■ Exercício
Reúna, copiando-as sem alteração, todas as linhas abaixo que contêm a palavra "dimensions".

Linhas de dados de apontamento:

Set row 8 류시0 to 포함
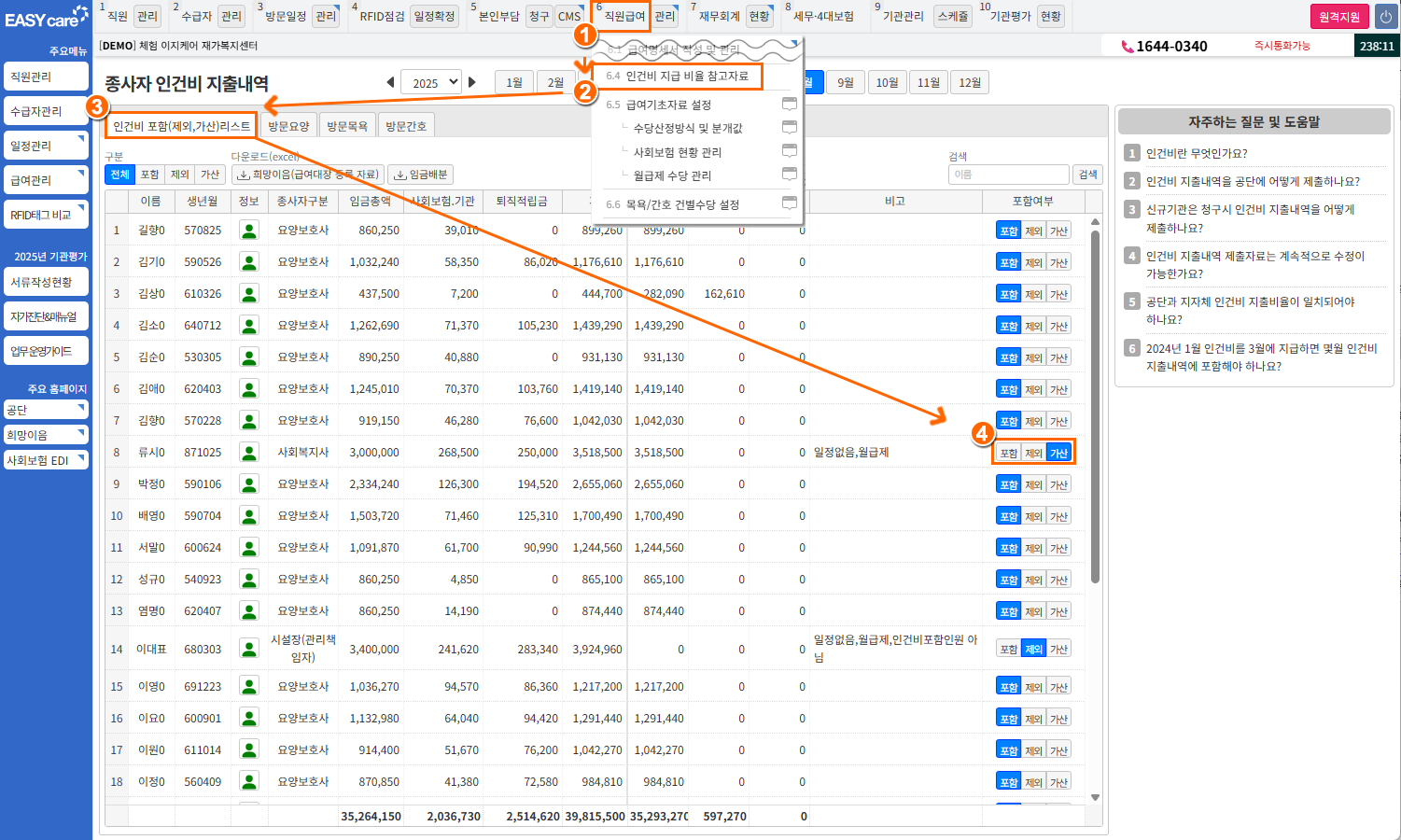1401x840 pixels. (x=1008, y=453)
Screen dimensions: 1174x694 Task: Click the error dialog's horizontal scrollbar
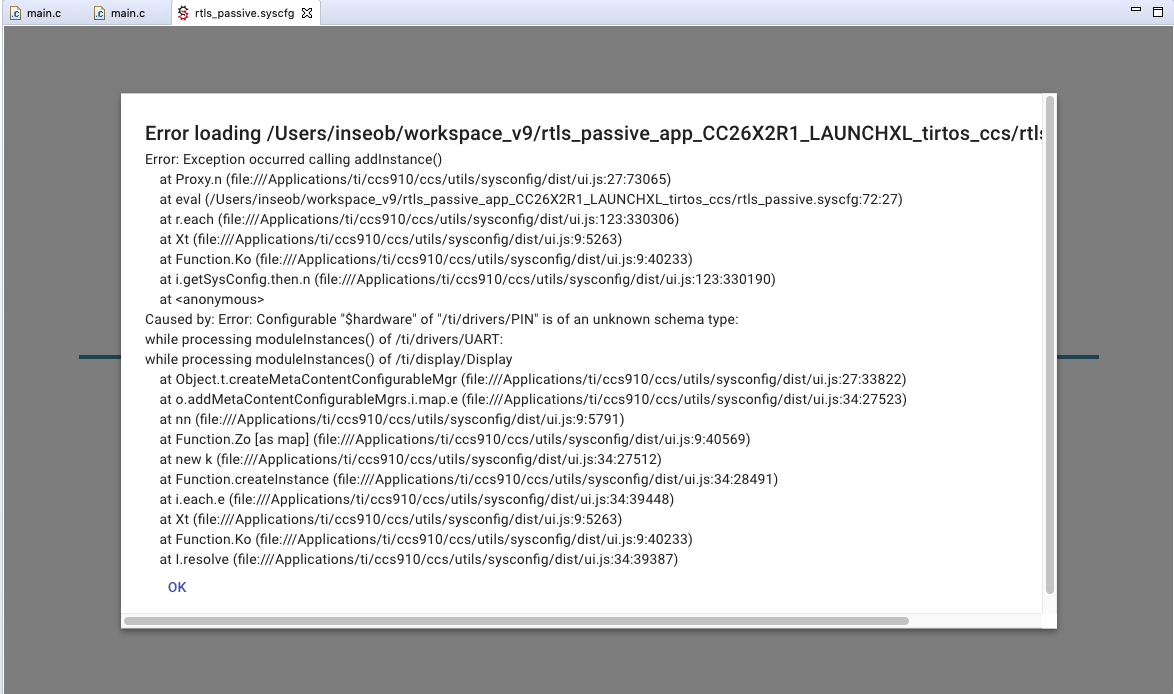(x=516, y=621)
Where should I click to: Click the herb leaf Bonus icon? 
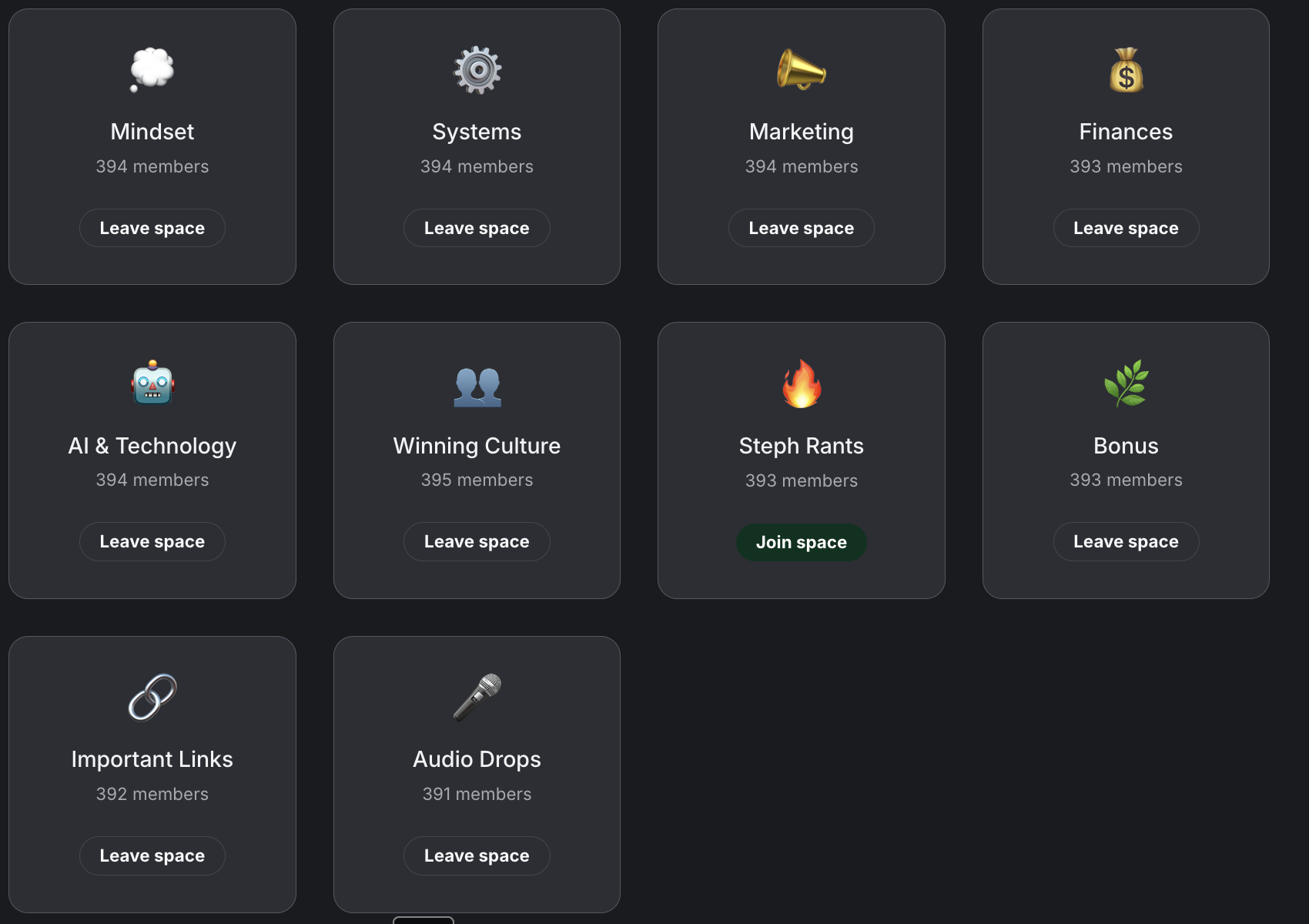coord(1126,383)
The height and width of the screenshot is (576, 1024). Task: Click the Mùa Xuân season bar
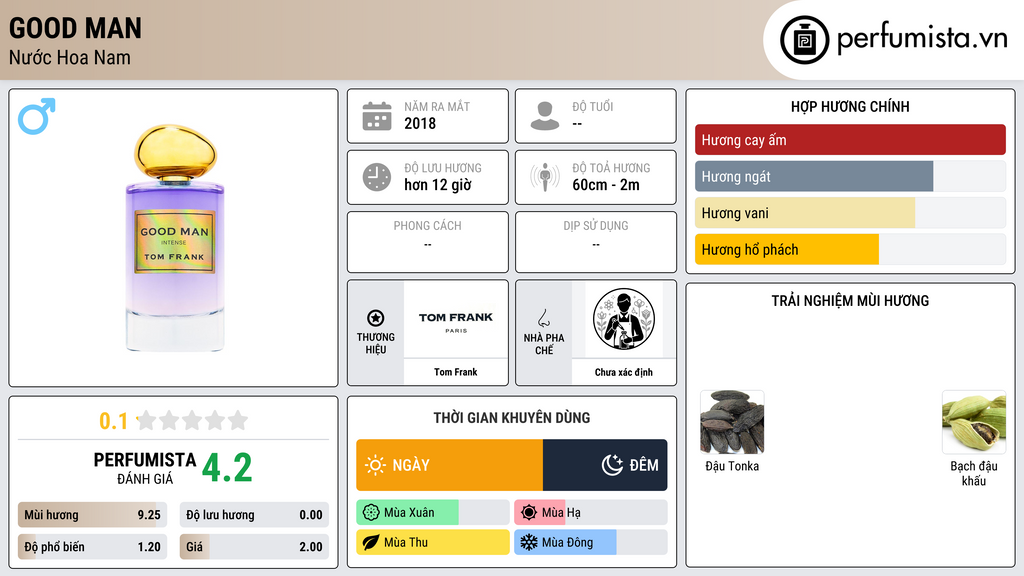tap(432, 513)
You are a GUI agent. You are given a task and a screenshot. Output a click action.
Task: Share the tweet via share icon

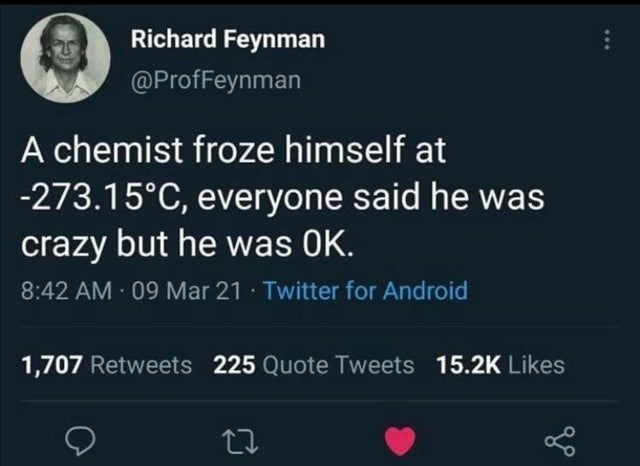[560, 441]
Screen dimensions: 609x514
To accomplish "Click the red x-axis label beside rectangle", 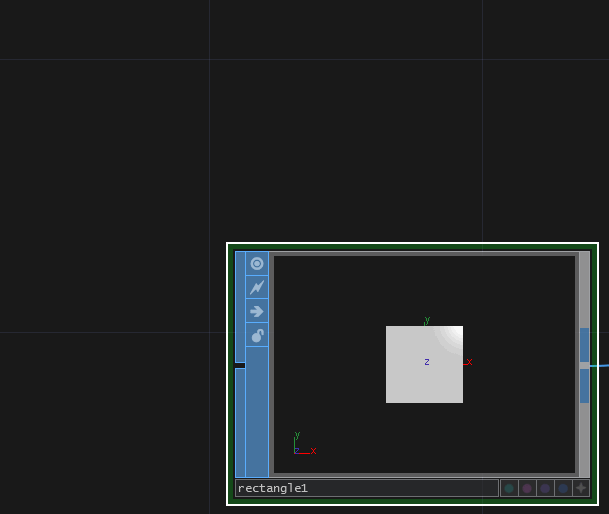I will coord(469,361).
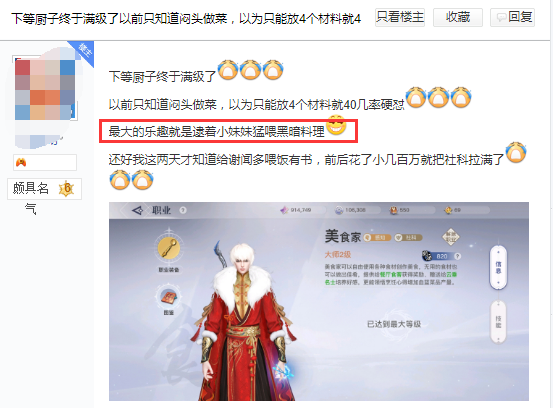The image size is (553, 408).
Task: Click the 只看楼主 button
Action: (400, 17)
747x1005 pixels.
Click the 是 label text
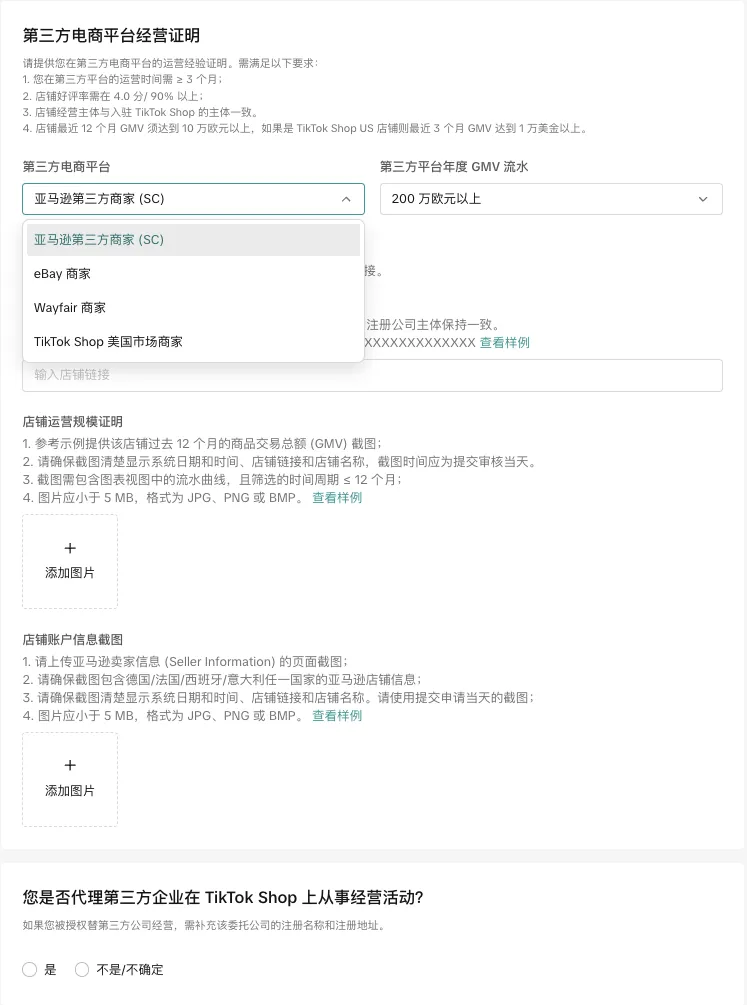(50, 969)
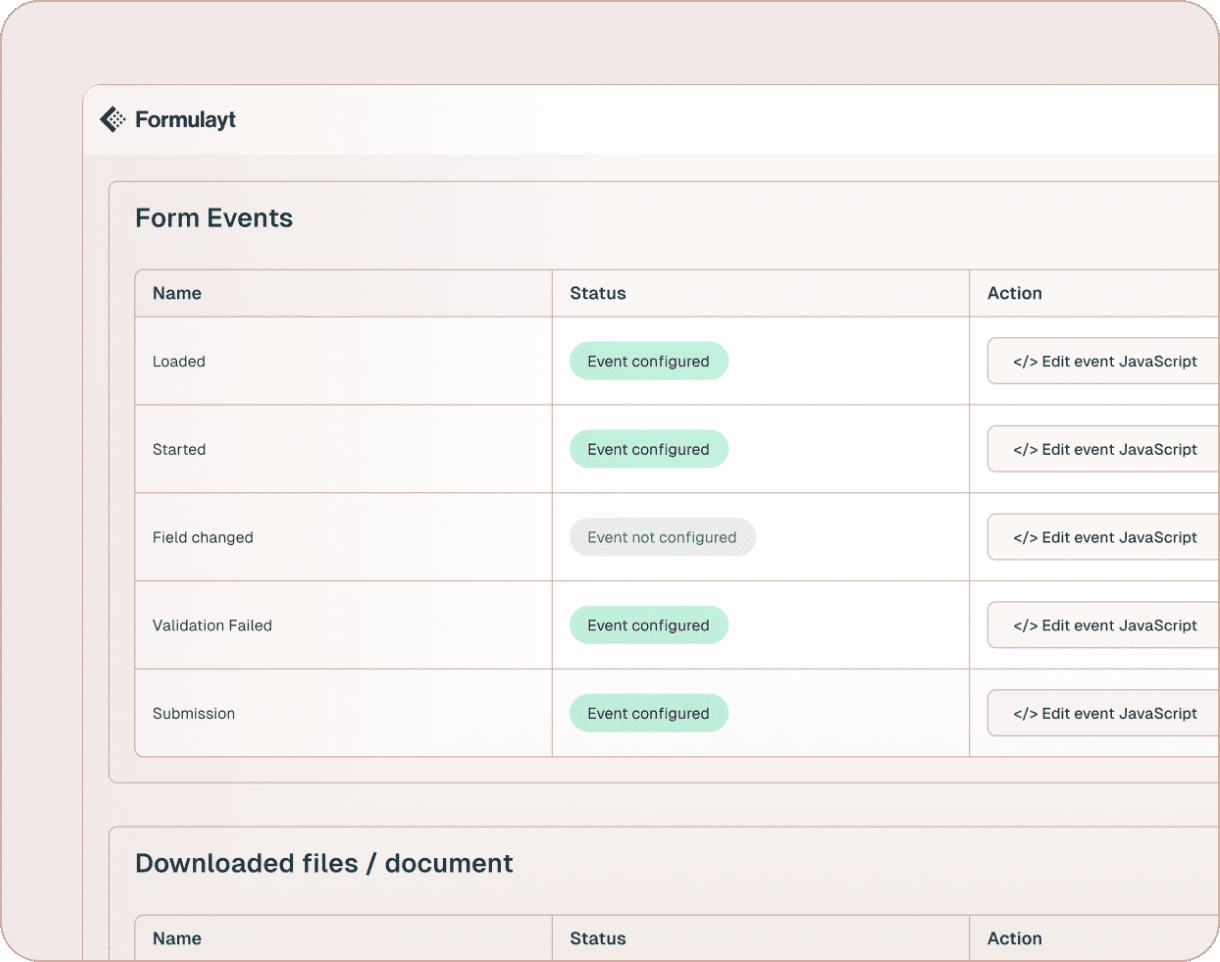Sort by Name header in Form Events
Image resolution: width=1220 pixels, height=962 pixels.
pos(177,293)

■ Resposta
Screen dimensions: 1174x694 Task: Click the error dialog's horizontal scrollbar
Screen dimensions: 609x514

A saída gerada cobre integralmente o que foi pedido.